Set down every record below exactly as written.

### Input records

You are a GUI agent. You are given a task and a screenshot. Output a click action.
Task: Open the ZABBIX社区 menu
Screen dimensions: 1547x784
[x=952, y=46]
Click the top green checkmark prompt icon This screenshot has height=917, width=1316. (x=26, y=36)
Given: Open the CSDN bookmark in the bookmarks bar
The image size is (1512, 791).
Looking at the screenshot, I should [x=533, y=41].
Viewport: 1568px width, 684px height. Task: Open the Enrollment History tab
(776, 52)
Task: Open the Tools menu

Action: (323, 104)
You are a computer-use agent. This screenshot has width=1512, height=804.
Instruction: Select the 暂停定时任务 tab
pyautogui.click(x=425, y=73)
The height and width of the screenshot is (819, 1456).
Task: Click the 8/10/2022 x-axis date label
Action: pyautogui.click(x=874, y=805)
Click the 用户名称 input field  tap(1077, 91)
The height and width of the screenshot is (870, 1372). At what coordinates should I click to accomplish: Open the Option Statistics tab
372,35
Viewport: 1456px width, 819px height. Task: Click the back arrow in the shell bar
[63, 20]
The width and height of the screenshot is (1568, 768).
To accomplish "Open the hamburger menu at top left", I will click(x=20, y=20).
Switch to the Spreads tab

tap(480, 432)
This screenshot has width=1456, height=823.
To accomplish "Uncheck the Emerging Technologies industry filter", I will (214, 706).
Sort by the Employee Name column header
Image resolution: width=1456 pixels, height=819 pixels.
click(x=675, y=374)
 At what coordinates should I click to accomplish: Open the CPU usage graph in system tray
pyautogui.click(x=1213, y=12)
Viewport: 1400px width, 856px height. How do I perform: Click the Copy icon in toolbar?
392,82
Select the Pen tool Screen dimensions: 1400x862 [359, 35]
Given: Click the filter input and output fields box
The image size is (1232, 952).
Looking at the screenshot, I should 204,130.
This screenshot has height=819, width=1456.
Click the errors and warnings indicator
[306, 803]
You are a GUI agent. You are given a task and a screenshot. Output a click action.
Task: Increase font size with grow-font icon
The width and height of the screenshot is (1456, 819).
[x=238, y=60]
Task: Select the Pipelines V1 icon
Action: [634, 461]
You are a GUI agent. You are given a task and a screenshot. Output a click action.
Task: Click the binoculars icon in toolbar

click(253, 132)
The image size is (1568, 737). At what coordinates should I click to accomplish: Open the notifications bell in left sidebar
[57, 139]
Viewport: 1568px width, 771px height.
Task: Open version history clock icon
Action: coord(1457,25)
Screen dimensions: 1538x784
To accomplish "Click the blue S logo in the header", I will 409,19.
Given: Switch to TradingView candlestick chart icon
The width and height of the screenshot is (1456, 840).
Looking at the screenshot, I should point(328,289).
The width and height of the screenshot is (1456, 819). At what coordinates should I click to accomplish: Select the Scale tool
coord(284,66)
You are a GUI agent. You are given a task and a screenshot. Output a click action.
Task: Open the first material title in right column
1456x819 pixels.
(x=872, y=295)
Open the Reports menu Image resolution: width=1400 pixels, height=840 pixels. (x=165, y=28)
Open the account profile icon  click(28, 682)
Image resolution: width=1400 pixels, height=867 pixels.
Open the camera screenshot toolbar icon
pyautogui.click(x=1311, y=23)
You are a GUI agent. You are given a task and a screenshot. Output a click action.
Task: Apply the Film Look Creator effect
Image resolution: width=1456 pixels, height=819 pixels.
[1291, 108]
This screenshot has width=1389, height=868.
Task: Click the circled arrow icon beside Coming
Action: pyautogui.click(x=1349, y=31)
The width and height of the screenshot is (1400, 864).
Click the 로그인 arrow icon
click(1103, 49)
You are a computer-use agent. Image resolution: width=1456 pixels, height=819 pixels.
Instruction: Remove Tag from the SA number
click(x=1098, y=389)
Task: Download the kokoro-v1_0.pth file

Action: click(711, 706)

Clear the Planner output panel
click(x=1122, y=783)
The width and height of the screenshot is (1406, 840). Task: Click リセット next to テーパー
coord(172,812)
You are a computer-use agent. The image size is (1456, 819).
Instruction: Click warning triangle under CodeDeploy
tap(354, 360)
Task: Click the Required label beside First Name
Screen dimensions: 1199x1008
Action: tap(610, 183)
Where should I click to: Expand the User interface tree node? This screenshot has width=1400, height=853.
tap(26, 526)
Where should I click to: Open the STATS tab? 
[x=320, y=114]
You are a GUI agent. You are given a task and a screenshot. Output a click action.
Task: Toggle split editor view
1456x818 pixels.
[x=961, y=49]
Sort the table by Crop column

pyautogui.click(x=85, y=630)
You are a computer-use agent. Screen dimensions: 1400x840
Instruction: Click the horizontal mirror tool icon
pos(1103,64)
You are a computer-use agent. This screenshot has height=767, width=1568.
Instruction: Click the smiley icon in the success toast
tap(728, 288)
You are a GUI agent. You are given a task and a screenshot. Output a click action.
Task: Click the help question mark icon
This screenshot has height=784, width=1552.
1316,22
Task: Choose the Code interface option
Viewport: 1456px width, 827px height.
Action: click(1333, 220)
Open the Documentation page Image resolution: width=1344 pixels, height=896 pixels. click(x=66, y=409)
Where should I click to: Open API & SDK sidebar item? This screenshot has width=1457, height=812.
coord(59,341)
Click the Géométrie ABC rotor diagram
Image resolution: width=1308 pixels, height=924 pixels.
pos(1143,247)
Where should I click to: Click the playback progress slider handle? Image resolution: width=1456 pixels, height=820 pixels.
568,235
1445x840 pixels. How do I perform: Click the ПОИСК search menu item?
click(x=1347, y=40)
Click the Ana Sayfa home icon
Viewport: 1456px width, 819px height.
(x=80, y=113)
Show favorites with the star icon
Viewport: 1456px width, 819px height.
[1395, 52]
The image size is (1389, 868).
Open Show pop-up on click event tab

######

- [Response to the task]
You are a GUI agent. You are given a task and a screenshot. Output a click action.
Task: Open the ZABBIX社区 menu
Screen dimensions: 1547x784
[x=952, y=46]
Click the top green checkmark prompt icon This screenshot has height=917, width=1316. (x=26, y=36)
Given: Open the CSDN bookmark in the bookmarks bar
The image size is (1512, 791).
Looking at the screenshot, I should [x=533, y=41].
Viewport: 1568px width, 684px height. Task: Open the Enrollment History tab
(776, 52)
Task: Open the Tools menu

Action: (323, 104)
You are a computer-use agent. This screenshot has width=1512, height=804.
Instruction: Select the 暂停定时任务 tab
pyautogui.click(x=425, y=73)
The height and width of the screenshot is (819, 1456).
Task: Click the 8/10/2022 x-axis date label
Action: pyautogui.click(x=874, y=805)
Click the 用户名称 input field  tap(1077, 91)
The height and width of the screenshot is (870, 1372). At what coordinates should I click to accomplish: Open the Option Statistics tab
372,35
Viewport: 1456px width, 819px height. Task: Click the back arrow in the shell bar
[63, 20]
The width and height of the screenshot is (1568, 768).
To accomplish "Open the hamburger menu at top left", I will click(x=20, y=20).
Switch to the Spreads tab

tap(480, 432)
This screenshot has width=1456, height=823.
To accomplish "Uncheck the Emerging Technologies industry filter", I will (214, 706).
Sort by the Employee Name column header
Image resolution: width=1456 pixels, height=819 pixels.
click(x=675, y=374)
 At what coordinates should I click to accomplish: Open the CPU usage graph in system tray
pyautogui.click(x=1213, y=12)
Viewport: 1400px width, 856px height. How do I perform: Click the Copy icon in toolbar?
392,82
Select the Pen tool Screen dimensions: 1400x862 [359, 35]
Given: Click the filter input and output fields box
The image size is (1232, 952).
Looking at the screenshot, I should 204,130.
This screenshot has height=819, width=1456.
Click the errors and warnings indicator
[306, 803]
You are a GUI agent. You are given a task and a screenshot. Output a click action.
Task: Increase font size with grow-font icon
The width and height of the screenshot is (1456, 819).
[x=238, y=60]
Task: Select the Pipelines V1 icon
Action: [634, 461]
You are a GUI agent. You are given a task and a screenshot. Output a click action.
Task: Click the binoculars icon in toolbar

click(253, 132)
The image size is (1568, 737). At what coordinates should I click to accomplish: Open the notifications bell in left sidebar
[57, 139]
Viewport: 1568px width, 771px height.
Task: Open version history clock icon
Action: coord(1457,25)
Screen dimensions: 1538x784
To accomplish "Click the blue S logo in the header", I will 409,19.
Given: Switch to TradingView candlestick chart icon
The width and height of the screenshot is (1456, 840).
Looking at the screenshot, I should point(328,289).
The width and height of the screenshot is (1456, 819). At what coordinates should I click to accomplish: Select the Scale tool
coord(284,66)
You are a GUI agent. You are given a task and a screenshot. Output a click action.
Task: Open the first material title in right column
1456x819 pixels.
(x=872, y=295)
Open the Reports menu Image resolution: width=1400 pixels, height=840 pixels. (x=165, y=28)
Open the account profile icon  click(28, 682)
Image resolution: width=1400 pixels, height=867 pixels.
Open the camera screenshot toolbar icon
pyautogui.click(x=1311, y=23)
You are a GUI agent. You are given a task and a screenshot. Output a click action.
Task: Apply the Film Look Creator effect
Image resolution: width=1456 pixels, height=819 pixels.
[1291, 108]
This screenshot has width=1389, height=868.
Task: Click the circled arrow icon beside Coming
Action: pyautogui.click(x=1349, y=31)
The width and height of the screenshot is (1400, 864).
Click the 로그인 arrow icon
click(1103, 49)
You are a computer-use agent. Image resolution: width=1456 pixels, height=819 pixels.
Instruction: Remove Tag from the SA number
click(x=1098, y=389)
Task: Download the kokoro-v1_0.pth file

Action: click(711, 706)

Clear the Planner output panel
click(x=1122, y=783)
The width and height of the screenshot is (1406, 840). Task: Click リセット next to テーパー
coord(172,812)
You are a computer-use agent. The image size is (1456, 819).
Instruction: Click warning triangle under CodeDeploy
tap(354, 360)
Task: Click the Required label beside First Name
Screen dimensions: 1199x1008
Action: tap(610, 183)
Where should I click to: Expand the User interface tree node? This screenshot has width=1400, height=853.
tap(26, 526)
Where should I click to: Open the STATS tab? 
[x=320, y=114]
You are a GUI agent. You are given a task and a screenshot. Output a click action.
Task: Toggle split editor view
1456x818 pixels.
[x=961, y=49]
Sort the table by Crop column

pyautogui.click(x=85, y=630)
You are a computer-use agent. Screen dimensions: 1400x840
Instruction: Click the horizontal mirror tool icon
pos(1103,64)
You are a computer-use agent. This screenshot has height=767, width=1568.
Instruction: Click the smiley icon in the success toast
tap(728, 288)
You are a GUI agent. You are given a task and a screenshot. Output a click action.
Task: Click the help question mark icon
This screenshot has height=784, width=1552.
1316,22
Task: Choose the Code interface option
Viewport: 1456px width, 827px height.
Action: click(1333, 220)
Open the Documentation page Image resolution: width=1344 pixels, height=896 pixels. click(x=66, y=409)
Where should I click to: Open API & SDK sidebar item? This screenshot has width=1457, height=812.
coord(59,341)
Click the Géométrie ABC rotor diagram
Image resolution: width=1308 pixels, height=924 pixels.
pos(1143,247)
Where should I click to: Click the playback progress slider handle? Image resolution: width=1456 pixels, height=820 pixels.
568,235
1445x840 pixels. How do I perform: Click the ПОИСК search menu item?
click(x=1347, y=40)
Click the Ana Sayfa home icon
Viewport: 1456px width, 819px height.
(x=80, y=113)
Show favorites with the star icon
Viewport: 1456px width, 819px height.
[1395, 52]
The image size is (1389, 868).
Open Show pop-up on click event tab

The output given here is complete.